Segment Start: Reading passage

El Salvador is closed, too. The border is shut down to foreigners. We were not planning on stopping in El Salvador (there’s a risky entrance to the most popular harbor there with breaking waves caused by a shallow bar that we didn’t want to deal with), but many cruisers do. If we were planning to enter and only had enough food, water, and fuel to get us there, we would be in trouble.

When we’re at sea, Garrett and I can text with people through our Garmin inReach, or we’ll sail through pockets of water with cell service, which is how we followed the evolution of the Coronavirus news on our three-day sail.

Being in the know did not help our nerves. What if we got to Nicaragua and found that they had closed their borders, too? What if we were quarantined, stranded on the boat for days, maybe weeks? What if we got turned away, only to be sent on to Costa Rica, only to be turned away again? We didn’t have answers for these questions. We plugged along, hoping we could get to Nicaragua before any changes were made.

In the scuffle of leaving Mexico—checking out of the country, doing a big provision run, refueling at a horridly tall and stressful cement fuel dock—Garrett and I forgot to tell the marina at Puesta del Sol that we were coming. By the time we remembered, we were too far out in the water and didn’t have cell service. We used our inReach to ask our friend Keenan for his assistance in contact the marina. He called them, he emailed them, he relayed their response to us (yes, they had room for us, but they needed our paperwork, and no, they did not recommend entering the marina at night like we planned, and yes, the country was still open to foreigners), and served as a go-between for days. Keenan was our lifeline.

He also asked for advice on our behalf from the Panama Posse, a group of cruisers traveling to and from the Panama Canal that we are all members of. Their knowledge about not only entering the marina but entering Nicaragua at all was invaluable.

Garrett and I pulled into channel leading into Puesta del Sol just before midnight on Friday, March 13 and dropped our anchor outside of the marina as advised by the group. We woke up six hours later with the sun to move Thisldu into the marina, where we are waiting now for health officials to clear us and immigration to check us in.

As of now, Nicaragua will remain open. El Salvador and Panama are, for our sakes, closed. Guatemala, like the United States, is not allowing any non-residents to enter from Europe. Costa Rica is still open.* We are crossing our fingers that our friends will be still be able to meet us, but the likelihood of that seems to lessen day by day.

Segment End: Reading passage

> _Exercises_
[A] Reproduce the stretch of the sailing account from "El Salvador is" through "our three-day sail.", swapping "harbor" for "port".
[B] Extend the sailing account with further text that picks up after its final sentence.
The records that come next are separate material with no connection to the sailing account.

Segment Start: Extracted information

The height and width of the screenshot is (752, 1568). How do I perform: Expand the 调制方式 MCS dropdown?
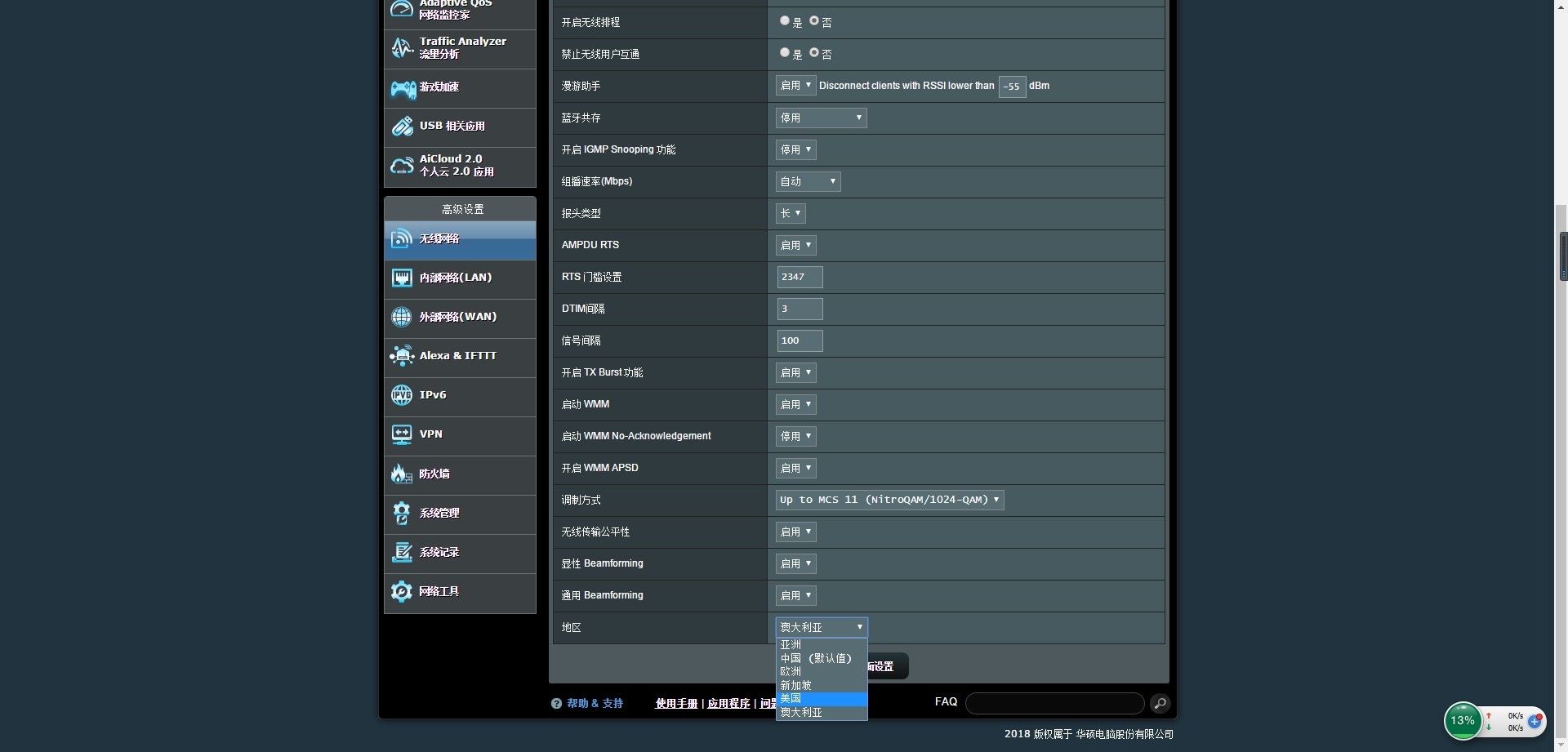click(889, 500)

Segment End: Extracted information
Segment Start: Extracted information

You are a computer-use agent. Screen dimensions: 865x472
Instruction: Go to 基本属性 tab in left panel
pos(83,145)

Segment End: Extracted information
Segment Start: Extracted information

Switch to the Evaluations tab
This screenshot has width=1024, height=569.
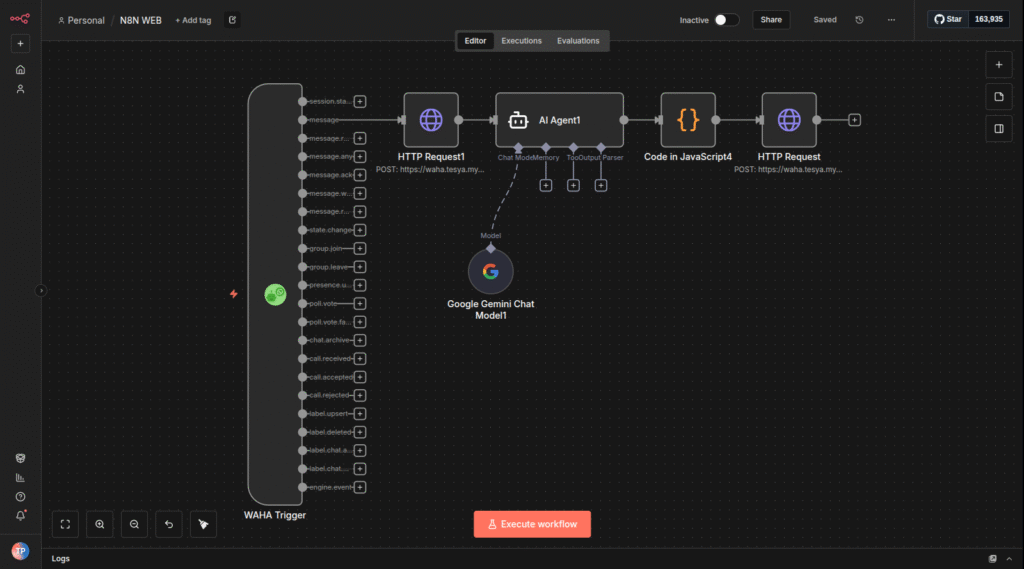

Segment End: Extracted information

> _Answers to the exercise_
[A]
El Salvador is closed, too. The border is shut down to foreigners. We were not planning on stopping in El Salvador (there’s a risky entrance to the most popular port there with breaking waves caused by a shallow bar that we didn’t want to deal with), but many cruisers do. If we were planning to enter and only had enough food, water, and fuel to get us there, we would be in trouble.

When we’re at sea, Garrett and I can text with people through our Garmin inReach, or we’ll sail through pockets of water with cell service, which is how we followed the evolution of the Coronavirus news on our three-day sail.

[B]
Like the rest of the world, Garrett and I are unsure of how long these travel restrictions will occur for and whether or not they’ll get worse. If we cannot enter Panama and transit the canal by the end of April as planned but still have access to Nicaragua and Costa Rica, we will enjoy cruising those countries and find a temporary place to keep Thisldu while we return to the States until Panama opens its borders to sailors. Right now, we’re just taking everything one day at a time.

Garrett and I are not worried about the virus itself; instead we are amazed at the universal hysteria and drastic measures being taken to control its spread. We are healthy and better off than most, naturally socially distancing ourselves and living in pseudo-isolation on our tiny sailboat. We’re grateful for our health and the support of others while we figure out what’s next in this uncertain time.

*Update: Costa Rica closed its borders to foreigners on March 16. This unfortunately means that our friends who planned to visit us had to cancel their trip. Costa Rica plans to reopen on April 12. If it does, we will sail there and enjoy its plentiful array of anchorages before deciding what to do next. Panama’s quarantine and curfews are growing stricter by the day. If there’s any chance we can transit the canal, or even leave our boat on the Pacific side of Panama for the summer, we will. If Costa Rica does not open its borders on April 12 and/or Panama does not look like it will welcome boaters any time soon, we will likely leave the boat in Nicaragua for a bit and return to the States.